- [Extracted entries]
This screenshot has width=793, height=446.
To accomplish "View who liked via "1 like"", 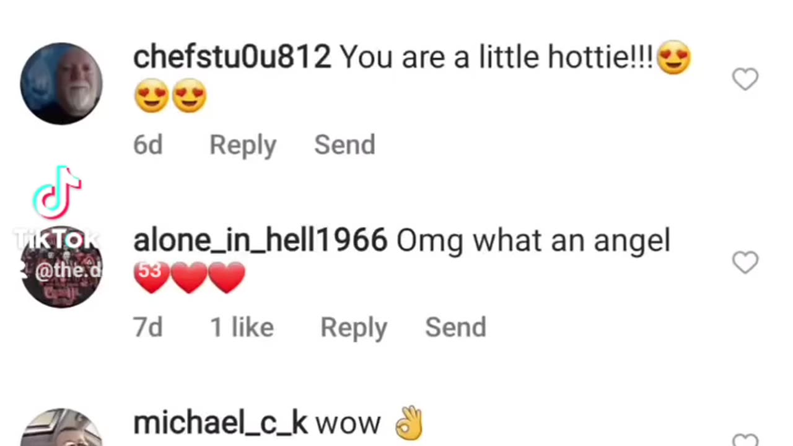I will [x=242, y=328].
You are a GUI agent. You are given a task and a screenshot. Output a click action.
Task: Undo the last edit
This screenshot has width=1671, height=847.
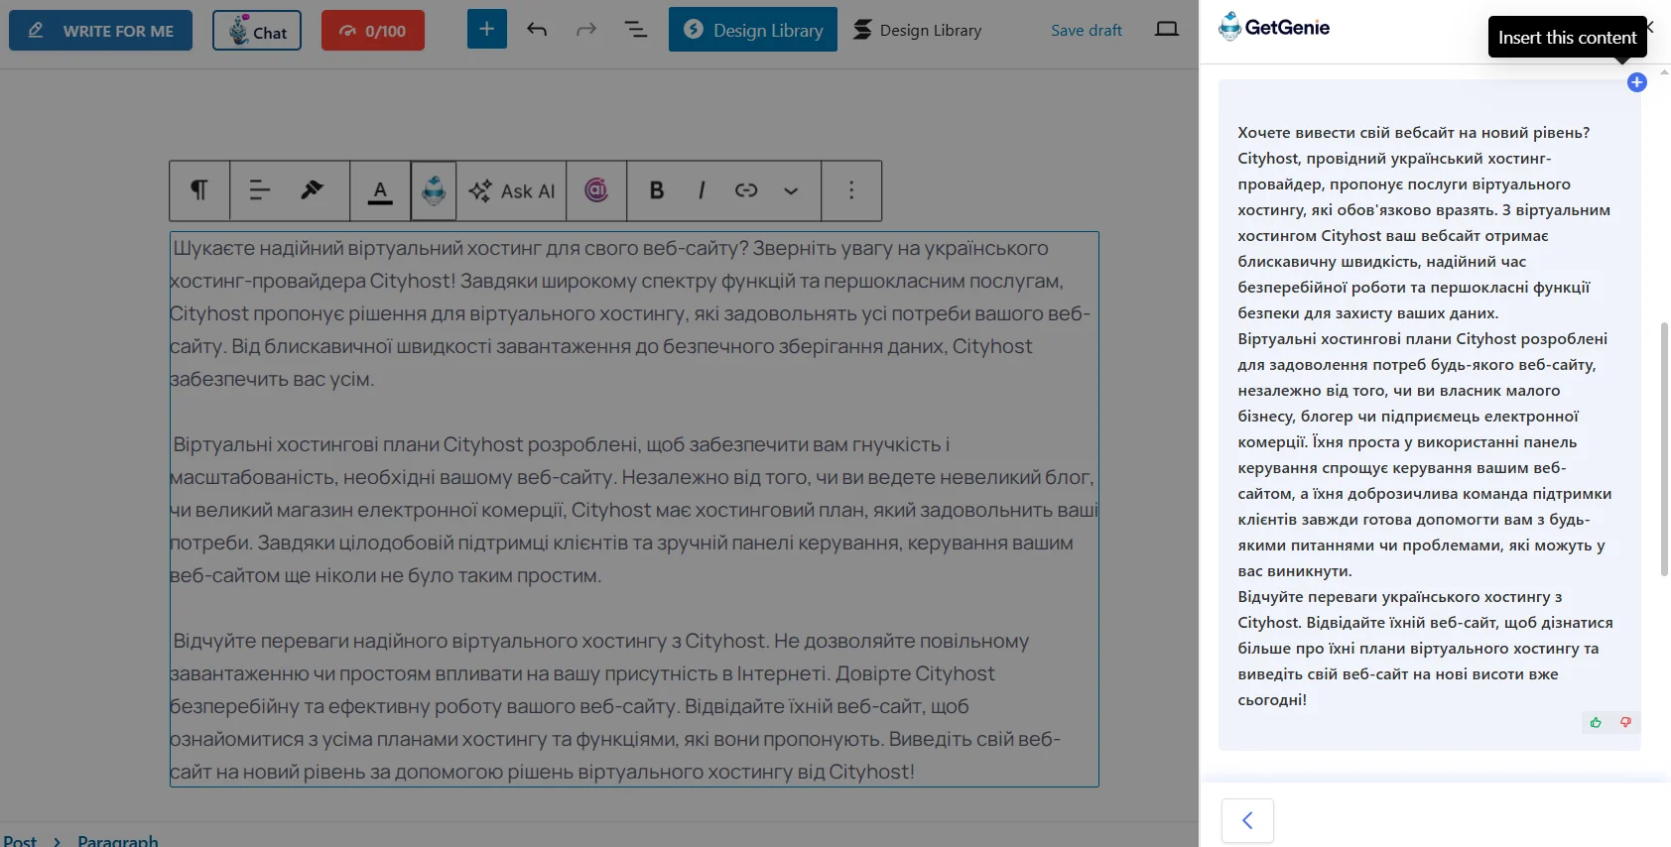(537, 30)
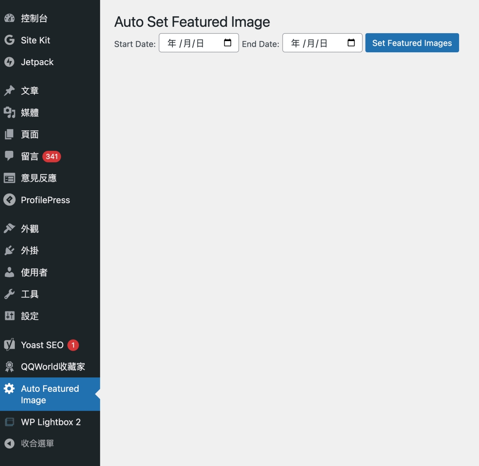479x466 pixels.
Task: Click the Plugins plug icon
Action: click(x=10, y=251)
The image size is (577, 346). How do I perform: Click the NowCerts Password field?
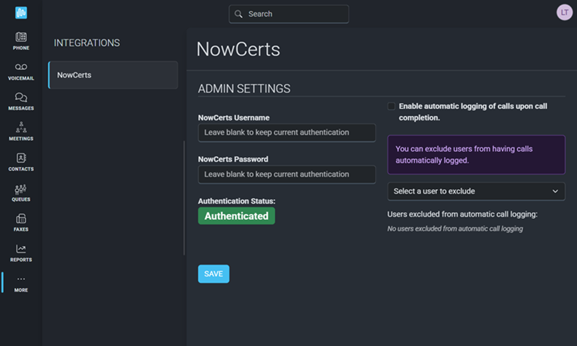point(287,174)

- [What is being asked]
When you reach the line containing "Task: Undo the last edit" in the listing above, reproduce it and every line after it through the last, exactly; omit the pictures.

- [Solution to this problem]
Task: Undo the last edit
This screenshot has width=1671, height=847.
(537, 30)
479x466 pixels.
Task: Click the Plugins plug icon
Action: click(x=10, y=251)
The image size is (577, 346). How do I perform: Click the NowCerts Password field?
point(287,174)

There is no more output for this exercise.